*Task brief*:
Copy out each line of the entries below that contains the string "Open". Treat uppercase and lowercase letters as distinct.

*Source data*:
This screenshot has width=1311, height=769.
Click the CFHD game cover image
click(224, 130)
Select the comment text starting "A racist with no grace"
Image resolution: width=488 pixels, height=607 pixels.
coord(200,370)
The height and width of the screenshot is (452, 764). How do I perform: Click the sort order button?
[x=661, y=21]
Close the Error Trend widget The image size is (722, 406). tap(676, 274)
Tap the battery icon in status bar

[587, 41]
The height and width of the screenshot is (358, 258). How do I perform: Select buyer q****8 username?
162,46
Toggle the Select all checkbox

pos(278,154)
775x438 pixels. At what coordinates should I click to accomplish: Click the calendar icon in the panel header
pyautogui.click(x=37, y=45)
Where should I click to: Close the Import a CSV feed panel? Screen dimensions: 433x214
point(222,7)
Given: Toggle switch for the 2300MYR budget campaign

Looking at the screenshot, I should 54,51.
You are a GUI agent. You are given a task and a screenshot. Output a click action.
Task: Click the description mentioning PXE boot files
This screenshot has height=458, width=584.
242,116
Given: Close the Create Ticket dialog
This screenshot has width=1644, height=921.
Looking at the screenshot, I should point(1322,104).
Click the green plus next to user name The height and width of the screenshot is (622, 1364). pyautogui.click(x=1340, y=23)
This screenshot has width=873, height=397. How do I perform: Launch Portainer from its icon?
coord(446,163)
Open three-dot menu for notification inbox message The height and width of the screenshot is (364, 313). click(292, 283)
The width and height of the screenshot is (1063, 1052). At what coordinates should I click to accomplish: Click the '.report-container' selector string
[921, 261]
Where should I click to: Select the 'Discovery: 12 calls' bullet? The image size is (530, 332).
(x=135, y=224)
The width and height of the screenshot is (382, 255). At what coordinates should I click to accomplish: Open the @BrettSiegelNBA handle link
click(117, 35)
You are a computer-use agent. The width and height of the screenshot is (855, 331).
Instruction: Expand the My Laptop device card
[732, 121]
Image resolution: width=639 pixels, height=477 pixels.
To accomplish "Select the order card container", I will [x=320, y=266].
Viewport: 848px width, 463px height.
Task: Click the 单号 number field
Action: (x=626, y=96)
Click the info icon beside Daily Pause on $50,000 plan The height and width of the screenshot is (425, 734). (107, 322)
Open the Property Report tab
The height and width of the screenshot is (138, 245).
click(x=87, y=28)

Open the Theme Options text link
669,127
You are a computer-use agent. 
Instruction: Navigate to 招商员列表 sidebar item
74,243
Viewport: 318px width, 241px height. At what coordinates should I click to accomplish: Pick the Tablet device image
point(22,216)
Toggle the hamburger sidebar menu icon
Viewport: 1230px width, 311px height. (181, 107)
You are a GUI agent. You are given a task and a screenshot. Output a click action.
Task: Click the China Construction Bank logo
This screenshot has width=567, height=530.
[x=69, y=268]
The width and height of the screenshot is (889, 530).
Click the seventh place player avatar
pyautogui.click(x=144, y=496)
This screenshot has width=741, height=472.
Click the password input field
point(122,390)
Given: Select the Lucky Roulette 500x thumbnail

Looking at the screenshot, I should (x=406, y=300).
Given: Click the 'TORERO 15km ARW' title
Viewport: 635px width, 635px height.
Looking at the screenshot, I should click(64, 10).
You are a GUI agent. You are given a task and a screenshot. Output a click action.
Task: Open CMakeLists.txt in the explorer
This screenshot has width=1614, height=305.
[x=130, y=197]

*Correct result*:
Open three-dot menu for notification inbox message The height and width of the screenshot is (364, 313). click(292, 283)
The width and height of the screenshot is (382, 255). At what coordinates should I click to accomplish: Open the @BrettSiegelNBA handle link
Open the Property Report tab
Open the Theme Options text link
Task: Open CMakeLists.txt in the explorer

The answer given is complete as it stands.